Jest to mała ryba morska z rodziny śledziowatych.
Występuje we wschodniej części Oceanu Atlantyckiego i morzach Europy: Morzu Północnym, Bałtyckim i w północnych rejonach Morza Śródziemnego i Czarnego.
Osiąga długość, w zależności od środowiska i podgatunku, od 10 do 20 cm.
Wyglądem bardzo przypomina młodego śledzia.
Cechą odróżniającą jest szorstka krawędź brzucha.
Ciało szprota jest pokryte srebrnymi łuskami, niebieskawymi na grzbiecie.

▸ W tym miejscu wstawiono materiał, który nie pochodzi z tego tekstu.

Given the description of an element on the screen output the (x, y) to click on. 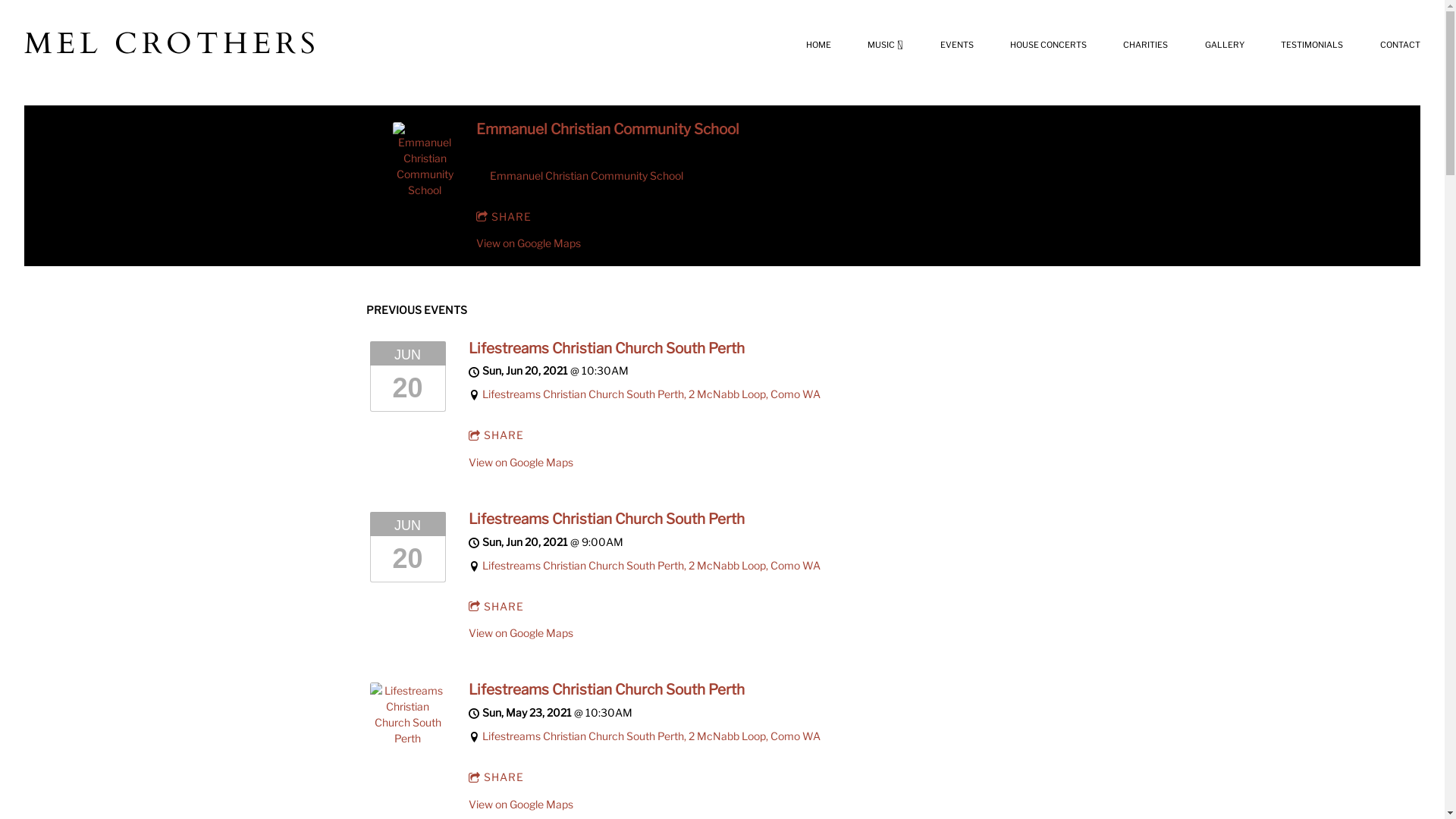
MEL CROTHERS Element type: text (171, 44)
View on Google Maps Element type: text (520, 461)
GALLERY Element type: text (1224, 44)
View on Google Maps Element type: text (528, 242)
Lifestreams Christian Church South Perth Element type: text (606, 689)
Lifestreams Christian Church South Perth Element type: text (606, 518)
Emmanuel Christian Community School Element type: text (607, 128)
SHARE Element type: text (496, 606)
Emmanuel Christian Community School Element type: hover (424, 189)
SHARE Element type: text (496, 434)
MUSIC Element type: text (885, 44)
TESTIMONIALS Element type: text (1311, 44)
SHARE Element type: text (504, 216)
CHARITIES Element type: text (1145, 44)
EVENTS Element type: text (956, 44)
Emmanuel Christian Community School Element type: text (586, 175)
View on Google Maps Element type: text (520, 632)
Lifestreams Christian Church South Perth Element type: text (606, 347)
Lifestreams Christian Church South Perth Element type: hover (407, 737)
CONTACT Element type: text (1400, 44)
View on Google Maps Element type: text (520, 803)
HOME Element type: text (818, 44)
HOUSE CONCERTS Element type: text (1048, 44)
SHARE Element type: text (496, 776)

Tarło odbywa wiosną i na początku lata.
Samica składa do 40 000 ziaren ikry.
Młode wykluwają się po 3?4 dniach.
Larwy unoszą się w wodach pelagialnych.
Szprot jest szeroko wykorzystywany w przetwórstwie rybnym.
Zawartość tłuszczu w mięsie to około 12%, jest źródłem wielu witamin.
Połowy szprota (obok połowów śledzia i dorsza) należą do największych na Morzu Bałtyckim.
Przed przełowieniem sięgały 150 000 ? 250 000 ton rocznie.
Szprota kojarzę tylko ze sklepów spożywczych. Zawsze było mi żal tej ryby – taka malutka a ludzie ją jedzą, sama przez to nie jem szprota. Jakoś inne ryby jem, ale tej ryby nie mogę.